With Infotools Harmoni you can use data from a range of different file-types as the source for new projects, visualizations, and dashboards.
Learn a few tips and tricks on how to best prepare your data before importing or connecting to Infotools Harmoni.
In this article
- SPSS Data
- Excel, Comma and Tab Delimited Files
- Dimensions Data
- Infotools X-files
- Direct Connections
Currently, we have a 2Gb limit to the size of files uploaded into Harmoni
1. SPSS Data - SPSS.sav format
Ensure the variable type assigned to the variable is aligned with how the variable is to be analyzed within Infotools Harmoni:
To see named elements appear in Harmoni, at least one value in the variable must have a value label in SPSS.
SPSS variables that have a label assigned to at least one value and are a numeric type will appear as standard axes in Infotools Harmoni.
- Please ensure values have labels unless they are variables with true numeric values i.e., exact age, volume, number of people, etc.
SPSS variables that no value labels and are numeric type will appear as measures in Infotools Harmoni.
SPSS variables that no value labels and are date type will appear as measures in Infotools Harmoni.
- SPSS has a particular way to store the dates. SPSS date variables are numeric variables; their actual values are just numbers. These values are what Infotools Harmoni has stored for the date measure. In SPSS, the date values are the number of seconds between the year 1582 and the start (midnight) of a given date." Note that one day is 60 (seconds) * 60 (minutes) * 24 (hours) = 86400.
SPSS variables that have no value labels and are a string type will appear as text items in Infotools Harmoni e.g., open-ended questions with the actual text.
For ease of use and to minimize relabeling work in Infotools Harmoni, consideration should be given to labeling options within the sav file.

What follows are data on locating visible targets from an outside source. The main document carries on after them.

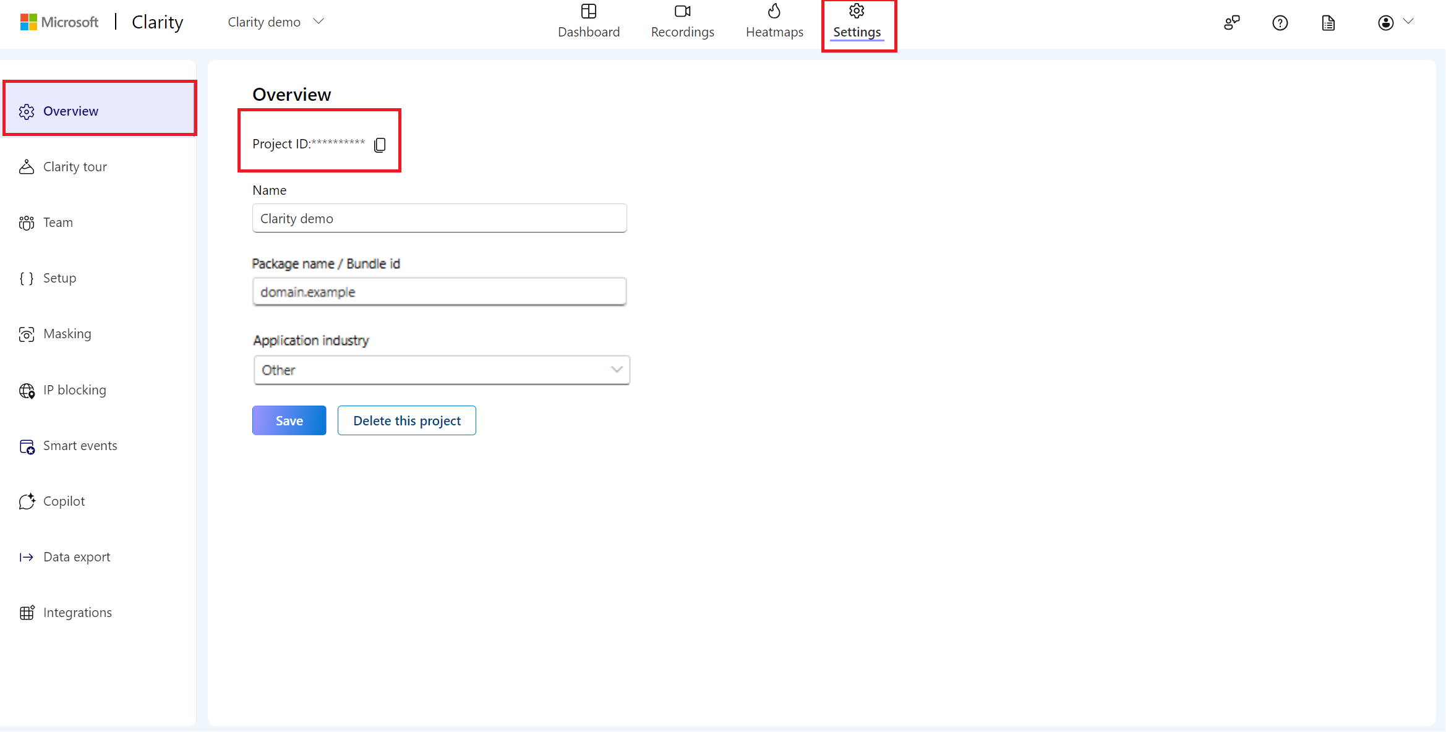Expand the account menu chevron
Screen dimensions: 1446x732
(1410, 22)
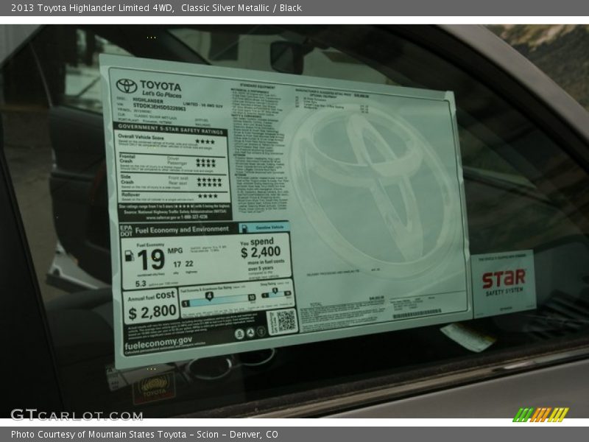This screenshot has height=442, width=589.
Task: Click the barcode at sticker bottom right
Action: click(x=416, y=315)
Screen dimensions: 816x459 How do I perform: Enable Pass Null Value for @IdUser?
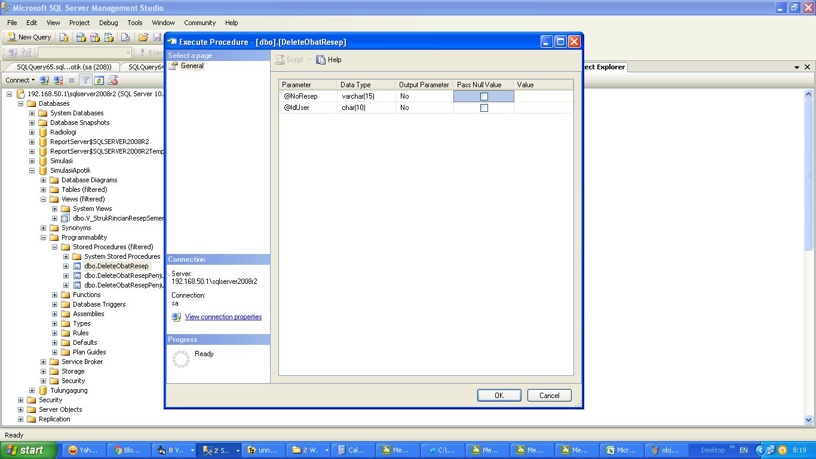pos(484,108)
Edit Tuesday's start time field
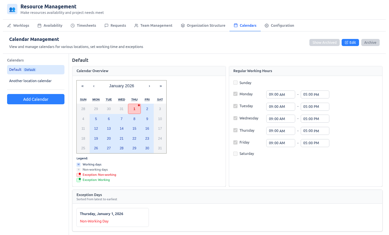389x235 pixels. point(280,107)
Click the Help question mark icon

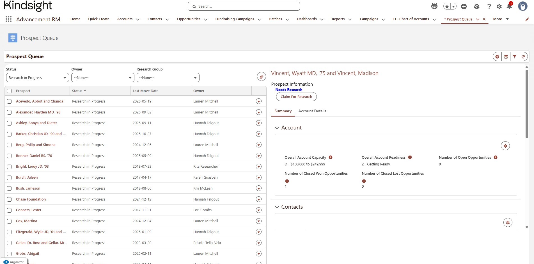point(489,6)
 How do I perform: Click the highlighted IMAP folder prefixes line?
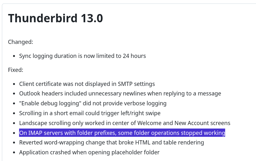click(x=122, y=133)
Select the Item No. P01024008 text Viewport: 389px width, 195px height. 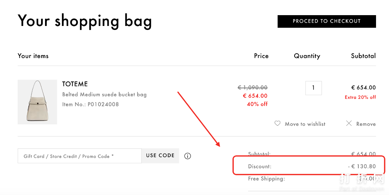[90, 105]
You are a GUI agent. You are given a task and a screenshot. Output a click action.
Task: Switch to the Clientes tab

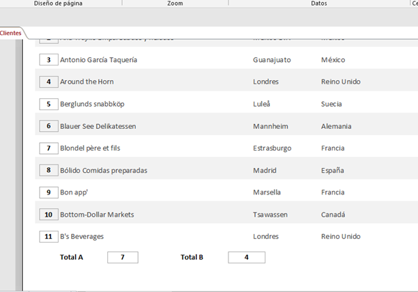coord(10,33)
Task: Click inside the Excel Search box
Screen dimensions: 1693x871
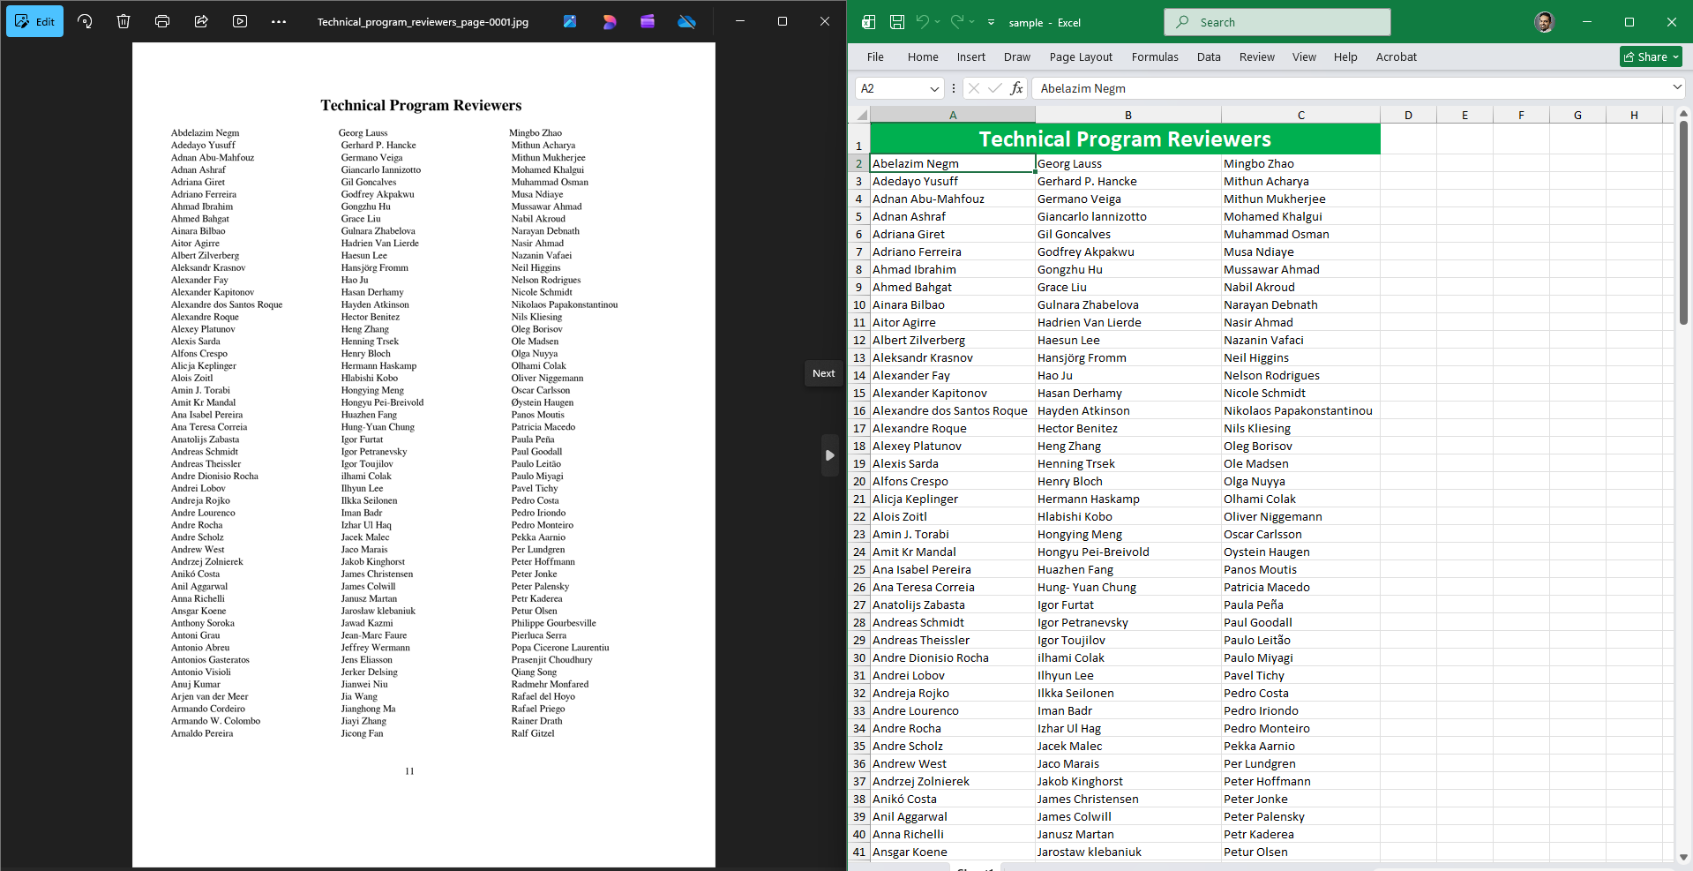Action: [x=1277, y=21]
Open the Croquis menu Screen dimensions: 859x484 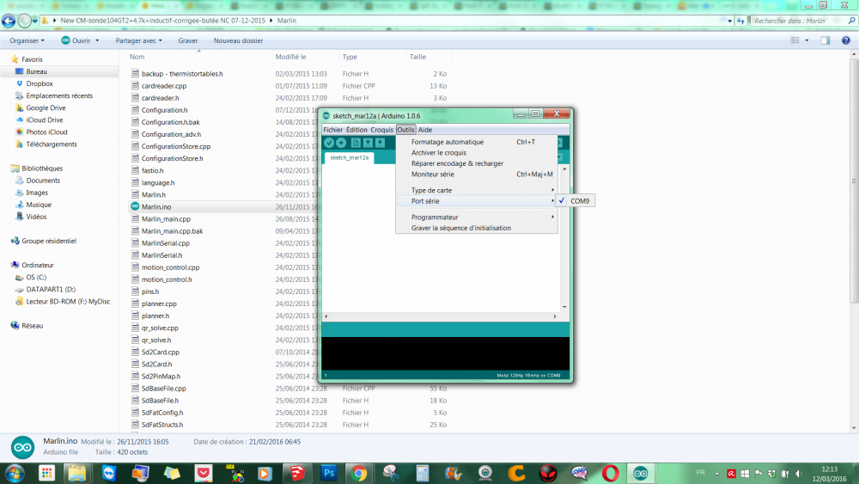(x=381, y=130)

- Infotools Harmoni presents the variable labels in the sav file within the data tree.
- Variable labels should, therefore, be meaningful and include the question number from the questionnaire.
To automate the creation of a gridded item, the variables in SPSS need to have the same (or at least 80% similar) element labels.
To automate the creation of a combined item for multiple response variables, the variables in SPSS need to appear sequentially and have the same variable label, the value labels can vary across the variables.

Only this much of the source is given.